**WORK TO BE COMPLETED:**
Each entry has to be given again in its exact wording, and no picture may appear in the result.

**PROVIDED ENTRIES:**
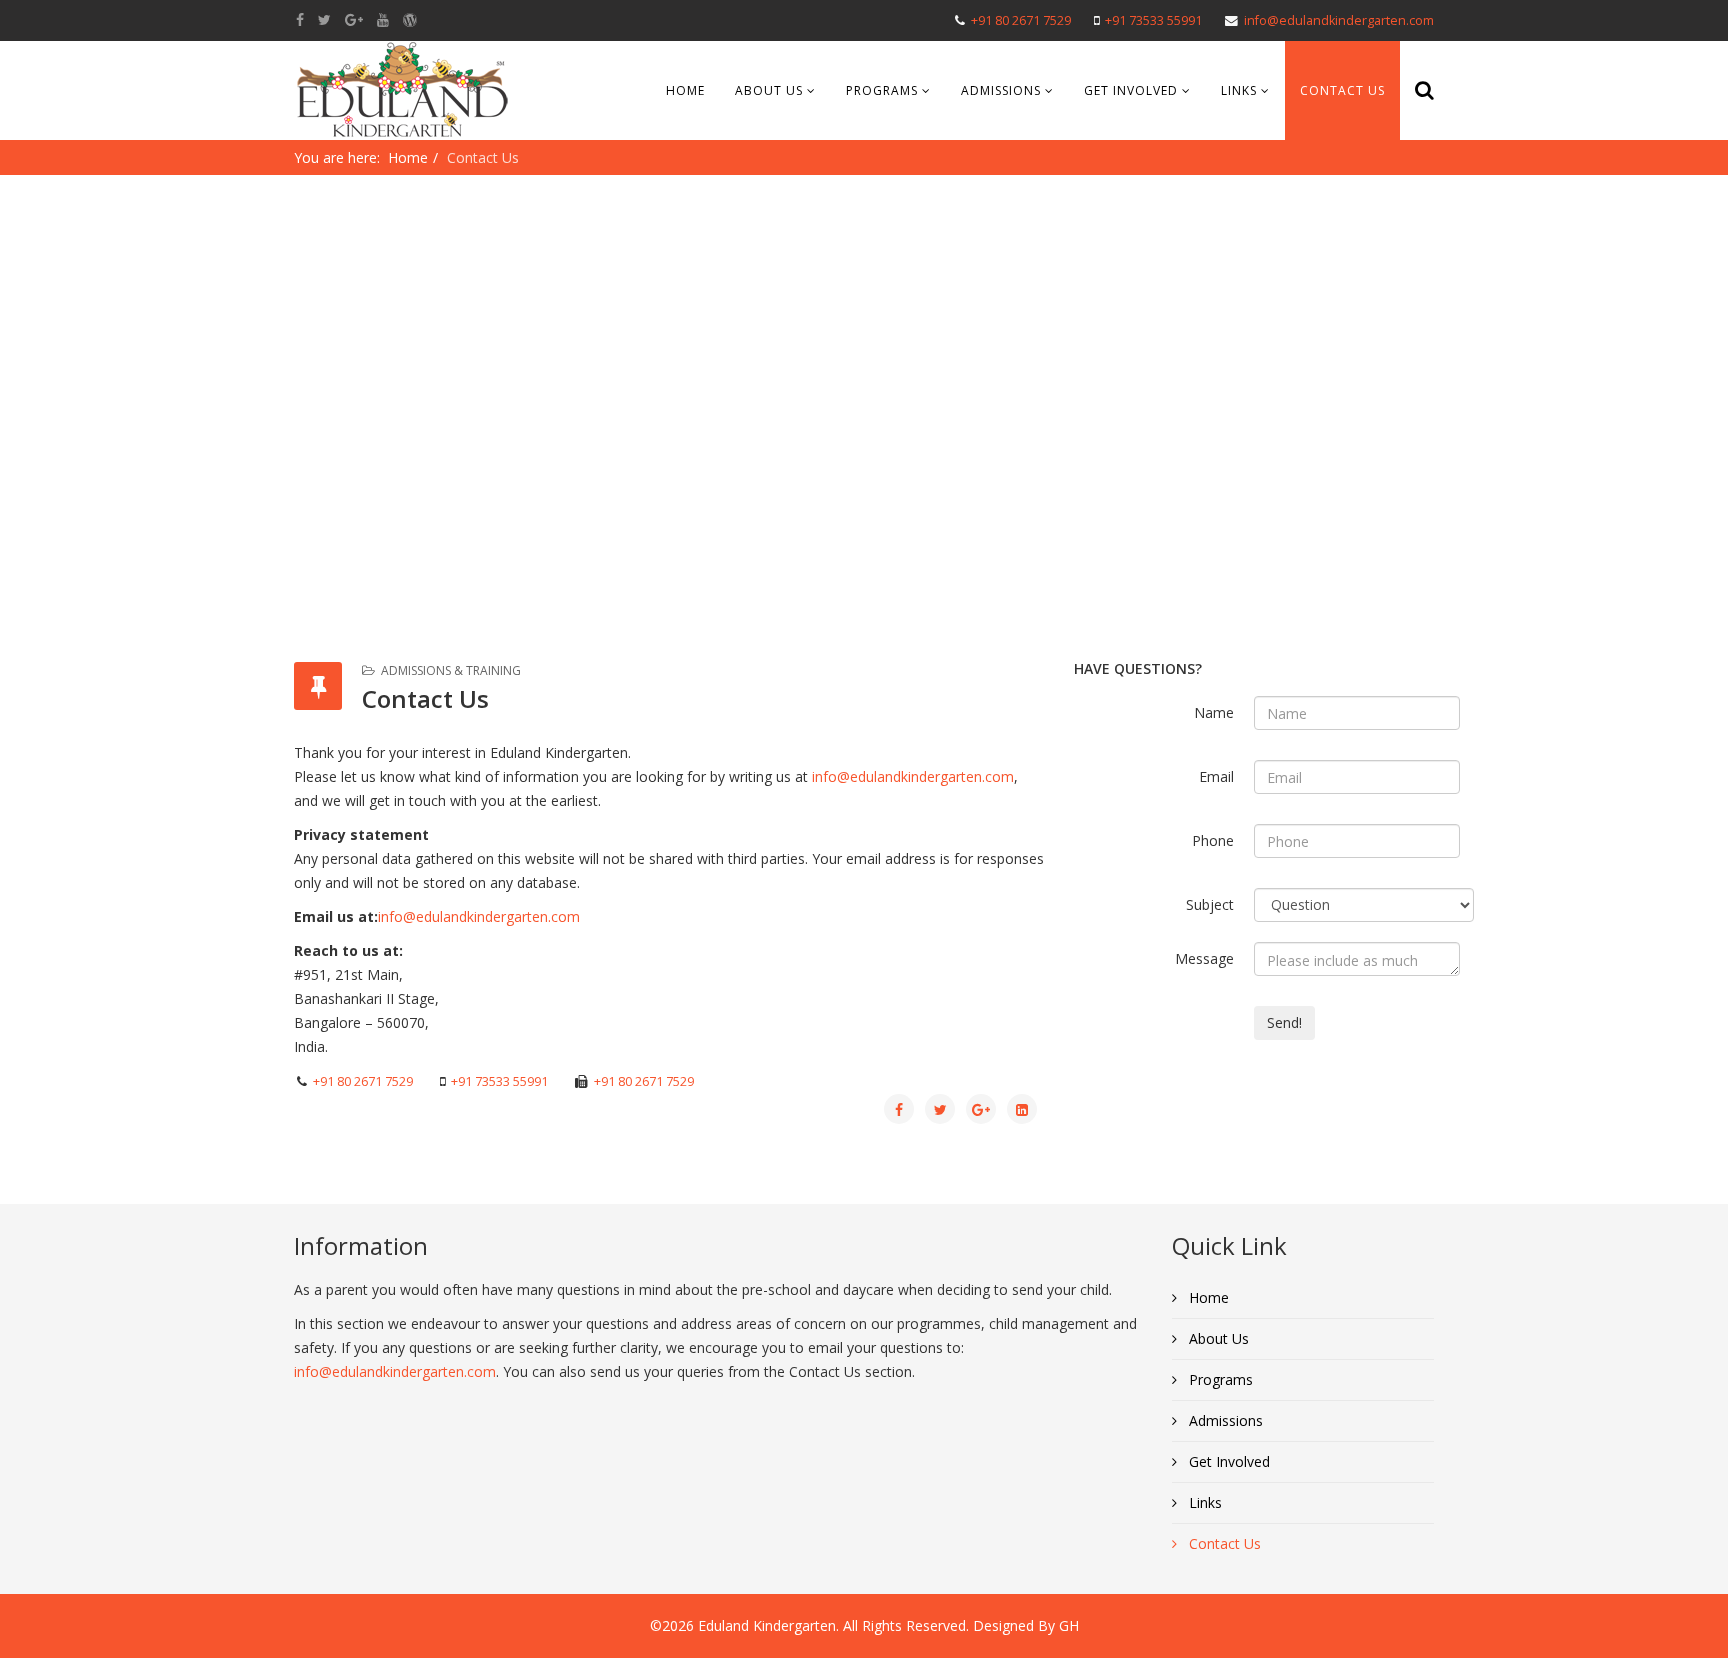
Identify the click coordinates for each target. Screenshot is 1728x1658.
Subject (1210, 904)
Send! (1284, 1022)
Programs (882, 90)
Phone (1213, 840)
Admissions (1001, 90)
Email (1216, 776)
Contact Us (1342, 90)
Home (685, 90)
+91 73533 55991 (1153, 20)
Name (1214, 712)
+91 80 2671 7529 (1021, 20)
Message (1204, 958)
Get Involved (1131, 90)
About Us (769, 90)
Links (1239, 90)
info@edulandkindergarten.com (1339, 20)
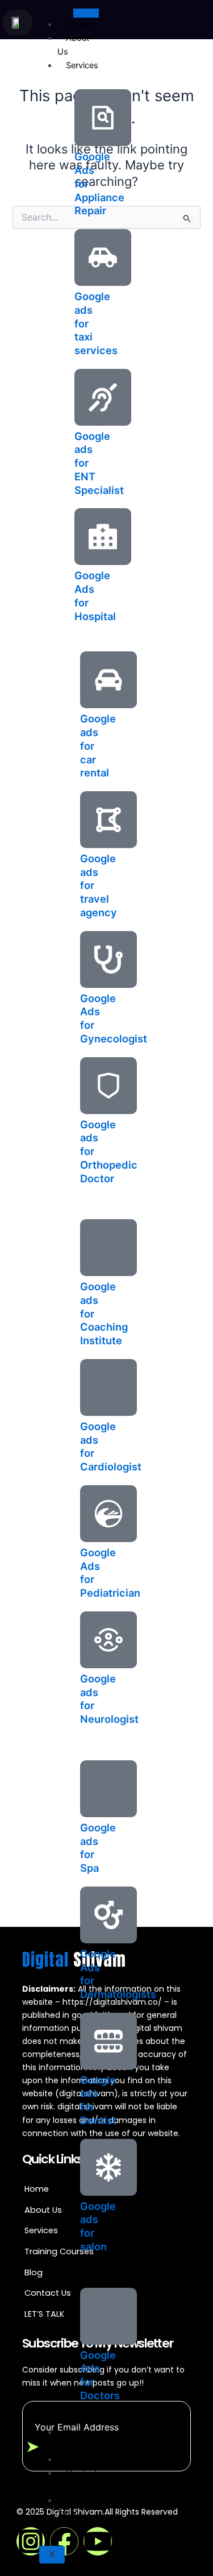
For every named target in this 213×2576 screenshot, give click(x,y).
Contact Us (77, 2480)
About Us (73, 45)
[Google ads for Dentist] (108, 2041)
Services (82, 65)
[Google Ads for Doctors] (108, 2316)
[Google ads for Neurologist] (108, 1639)
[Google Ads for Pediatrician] (108, 1513)
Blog (74, 2459)
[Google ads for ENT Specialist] (102, 397)
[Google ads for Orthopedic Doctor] (108, 1085)
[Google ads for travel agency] (108, 819)
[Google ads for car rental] (108, 679)
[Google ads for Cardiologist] (108, 1387)
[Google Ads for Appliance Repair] (102, 117)
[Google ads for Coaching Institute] (108, 1247)
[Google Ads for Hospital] (102, 536)
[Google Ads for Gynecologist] (108, 959)
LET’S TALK (72, 2507)
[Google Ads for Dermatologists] (108, 1915)
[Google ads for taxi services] (102, 257)
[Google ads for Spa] (108, 1788)
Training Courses (77, 2439)
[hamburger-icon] (86, 13)
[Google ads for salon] (108, 2167)
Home (77, 24)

**RESULT OF THE EXERCISE:**
Identify the click coordinates for each target. Screenshot is 1728x1658.
Subject (1210, 904)
Send! (1284, 1022)
Programs (882, 90)
Phone (1213, 840)
Admissions (1001, 90)
Email (1216, 776)
Contact Us (1342, 90)
Home (685, 90)
+91 73533 55991 (1153, 20)
Name (1214, 712)
+91 80 2671 7529 (1021, 20)
Message (1204, 958)
Get Involved (1131, 90)
About Us (769, 90)
Links (1239, 90)
info@edulandkindergarten.com (1339, 20)
For every named target in this 213×2576 screenshot, give click(x,y).
Contact Us (77, 2480)
About Us (73, 45)
[Google ads for Dentist] (108, 2041)
Services (82, 65)
[Google Ads for Doctors] (108, 2316)
[Google ads for Neurologist] (108, 1639)
[Google Ads for Pediatrician] (108, 1513)
Blog (74, 2459)
[Google ads for ENT Specialist] (102, 397)
[Google ads for Orthopedic Doctor] (108, 1085)
[Google ads for travel agency] (108, 819)
[Google ads for car rental] (108, 679)
[Google ads for Cardiologist] (108, 1387)
[Google Ads for Appliance Repair] (102, 117)
[Google ads for Coaching Institute] (108, 1247)
[Google Ads for Hospital] (102, 536)
[Google Ads for Gynecologist] (108, 959)
LET’S TALK (72, 2507)
[Google Ads for Dermatologists] (108, 1915)
[Google ads for taxi services] (102, 257)
[Google ads for Spa] (108, 1788)
Training Courses (77, 2439)
[hamburger-icon] (86, 13)
[Google ads for salon] (108, 2167)
Home (77, 24)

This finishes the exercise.